This file is a brief polemical essay in political economy, written amid public debate over famine relief, especially in Ethiopia. Rothbard’s central thesis is that famine is not primarily a natural disaster but a political consequence of socialist and statist assaults on agriculture. He opens by rejecting the media frame of drought, relief logistics, and governmental blame-shifting, insisting that the deeper question is institutional: why famine appears where states cripple food production.
The root of famine lies not in the gods or in the stars but in the actions of man.
The essay’s structure is simple and cumulative. Rothbard first challenges climatic explanations, then links famine to state control of agriculture, then generalizes from communist Russia, China, Ethiopia, Mozambique, and postcolonial Africa, and finally concludes with a libertarian remedy. His core conceptual move is to treat peasants and farmers as the productive class and the state bureaucracy as a parasitic ruling class.

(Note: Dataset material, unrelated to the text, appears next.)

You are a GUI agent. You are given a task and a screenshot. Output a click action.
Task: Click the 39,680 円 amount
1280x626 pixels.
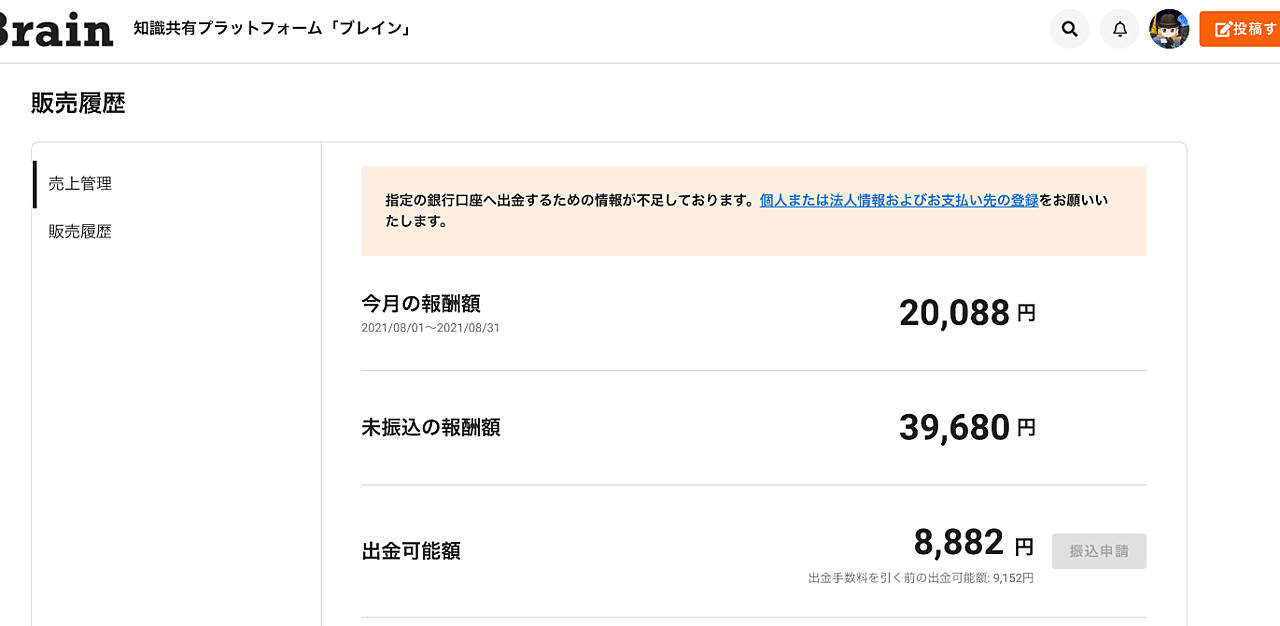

Given causes yield given effects, and it is an ineluctable law of nature and of man that if agriculture is systematically crippled and exploited, food production will collapse, and famine will be the result.
For Rothbard, the Third World is especially vulnerable because agriculture is central and foreign food cannot easily be bought in emergencies. Statist policy is therefore most destructive precisely where farming needs the greatest freedom and security. He portrays Marxist and postcolonial regimes as extracting wealth from rural producers to support urban bureaucrats and political clients.
The root of the problem is the Third World, where (a) agriculture is overwhelmingly the most important industry, and (b) the people are not affluent enough, in any crisis, to purchase foods from abroad.
The essay adapts a class-conflict vocabulary against Marxism itself: the exploiters are not capitalists but state officials, planners, and urban beneficiaries of cheap food. Rothbard argues that taxation, compulsory sales to the state, collectivization, and price controls destroy incentives and reduce output.
Yet, wherever there is production, there are also parasitic classes living off the producers.
His historical examples are sharply compressed: pre-Communist Russia exported grain, while the Soviet Union imported it; communist Russia and China killed or displaced productive farmers; Ethiopia and Mozambique suffered under Marxist-Leninist rule. The relevance of the essay lies in this interpretation of famine relief politics: humanitarian crises, Rothbard argues, cannot be separated from the political systems that produced scarcity.
The answer to famine in Ethiopia or elsewhere is not international food relief.
Rothbard’s conclusion follows directly from his diagnosis. Because relief is handled by recipient governments, he contends, it strengthens the very bureaucracies responsible for rural impoverishment and diverts food toward urban constituencies. The remedy is therefore not better aid administration but the dismantling of coercive controls over farming.
The answers to famine are private property and free markets.
The essay is thus both an intervention in the 1980s famine debate and a concise statement of Rothbard’s broader libertarian economics: famine is made by politics when states violate property, suppress prices, and exploit producers; abundance depends on freeing agriculture from state domination.